Recent research finds that people who initiate office friendships, pick up slack for their co-workers, and organize workplace social activities are 40% more likely to get a promotion in the subsequent two years. "How much you give at work directly affects how much you get at work," says Shawn Achor, author of The Happiness Advantage: The Seven Principles of Positive Psychology That Fuel Success and Performance at Work.

In his research, Achor divides individuals into quartiles based on how much they provide this kind of social support to colleagues. Work altruists, the top 25%, give the most, while work isolators, the bottom 25%, provide the least.
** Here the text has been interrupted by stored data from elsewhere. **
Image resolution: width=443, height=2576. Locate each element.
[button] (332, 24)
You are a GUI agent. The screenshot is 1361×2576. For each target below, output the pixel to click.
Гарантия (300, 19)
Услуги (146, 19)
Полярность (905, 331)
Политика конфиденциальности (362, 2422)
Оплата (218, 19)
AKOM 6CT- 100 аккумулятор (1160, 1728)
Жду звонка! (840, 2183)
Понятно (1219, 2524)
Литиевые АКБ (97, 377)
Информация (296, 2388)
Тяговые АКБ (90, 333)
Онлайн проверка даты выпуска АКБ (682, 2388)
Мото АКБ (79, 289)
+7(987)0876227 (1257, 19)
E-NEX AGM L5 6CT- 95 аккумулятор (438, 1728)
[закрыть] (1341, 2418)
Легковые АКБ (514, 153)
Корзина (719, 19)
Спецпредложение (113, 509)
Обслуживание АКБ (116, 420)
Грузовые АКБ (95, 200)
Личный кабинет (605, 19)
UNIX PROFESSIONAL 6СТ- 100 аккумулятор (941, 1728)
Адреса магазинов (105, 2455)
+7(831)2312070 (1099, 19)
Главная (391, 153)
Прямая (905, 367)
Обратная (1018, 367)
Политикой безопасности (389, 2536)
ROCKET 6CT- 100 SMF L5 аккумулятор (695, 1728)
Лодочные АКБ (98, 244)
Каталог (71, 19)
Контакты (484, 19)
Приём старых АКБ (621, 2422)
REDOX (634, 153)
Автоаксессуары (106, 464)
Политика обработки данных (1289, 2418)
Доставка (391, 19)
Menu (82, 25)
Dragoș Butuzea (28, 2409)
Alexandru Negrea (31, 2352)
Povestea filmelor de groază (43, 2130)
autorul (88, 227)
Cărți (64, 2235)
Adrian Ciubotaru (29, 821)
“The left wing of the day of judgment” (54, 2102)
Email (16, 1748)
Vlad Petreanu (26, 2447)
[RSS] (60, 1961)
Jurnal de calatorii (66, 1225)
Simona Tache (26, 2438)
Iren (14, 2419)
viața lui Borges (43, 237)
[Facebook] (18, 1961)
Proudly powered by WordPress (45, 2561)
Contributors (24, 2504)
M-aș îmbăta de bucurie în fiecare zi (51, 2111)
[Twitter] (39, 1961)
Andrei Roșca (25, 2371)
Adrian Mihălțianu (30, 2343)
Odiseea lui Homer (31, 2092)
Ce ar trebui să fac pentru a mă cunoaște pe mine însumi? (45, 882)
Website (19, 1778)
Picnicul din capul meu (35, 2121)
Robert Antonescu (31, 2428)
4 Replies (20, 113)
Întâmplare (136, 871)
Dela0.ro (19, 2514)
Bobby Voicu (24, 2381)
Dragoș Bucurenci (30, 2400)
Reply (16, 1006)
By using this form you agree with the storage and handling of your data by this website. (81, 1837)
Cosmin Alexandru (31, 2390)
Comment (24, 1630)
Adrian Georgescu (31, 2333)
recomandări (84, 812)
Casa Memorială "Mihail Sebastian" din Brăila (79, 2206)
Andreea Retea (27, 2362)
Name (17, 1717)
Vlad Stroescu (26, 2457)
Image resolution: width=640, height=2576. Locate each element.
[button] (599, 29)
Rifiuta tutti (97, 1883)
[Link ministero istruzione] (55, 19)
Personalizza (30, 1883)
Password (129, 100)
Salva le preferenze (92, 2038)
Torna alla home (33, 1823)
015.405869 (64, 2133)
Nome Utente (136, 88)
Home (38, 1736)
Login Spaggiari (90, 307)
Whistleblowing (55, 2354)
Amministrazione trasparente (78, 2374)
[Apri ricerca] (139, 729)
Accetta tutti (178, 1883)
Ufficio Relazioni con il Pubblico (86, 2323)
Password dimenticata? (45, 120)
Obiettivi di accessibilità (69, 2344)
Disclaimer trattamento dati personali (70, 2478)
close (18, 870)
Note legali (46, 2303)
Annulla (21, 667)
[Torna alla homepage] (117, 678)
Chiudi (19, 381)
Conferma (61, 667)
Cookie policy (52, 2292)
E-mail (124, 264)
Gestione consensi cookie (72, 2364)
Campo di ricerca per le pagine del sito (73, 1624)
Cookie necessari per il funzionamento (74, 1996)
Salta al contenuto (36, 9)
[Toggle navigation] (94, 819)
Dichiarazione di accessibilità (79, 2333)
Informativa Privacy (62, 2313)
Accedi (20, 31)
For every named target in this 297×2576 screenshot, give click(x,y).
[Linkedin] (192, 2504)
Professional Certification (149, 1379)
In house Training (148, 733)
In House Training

Work altruists report significantly higher job satisfaction and feel 10 times more engaged by work than people in the lowest quartile.

Even before the positive psychology movement picked up on this principle, Tom Rath, in Vital Friends, used extensive data to show that having a best friend at work is strongly correlated with increased productivity, positive engagement with customers, innovation and loyalty.

So, could there be a strong link between friendship at work and workplace trust? And, does it all begin with respecting the differences in others? If so, what is the best way to help people respect each other? Once again I believe using DiSC instruments can go a long way in this regard.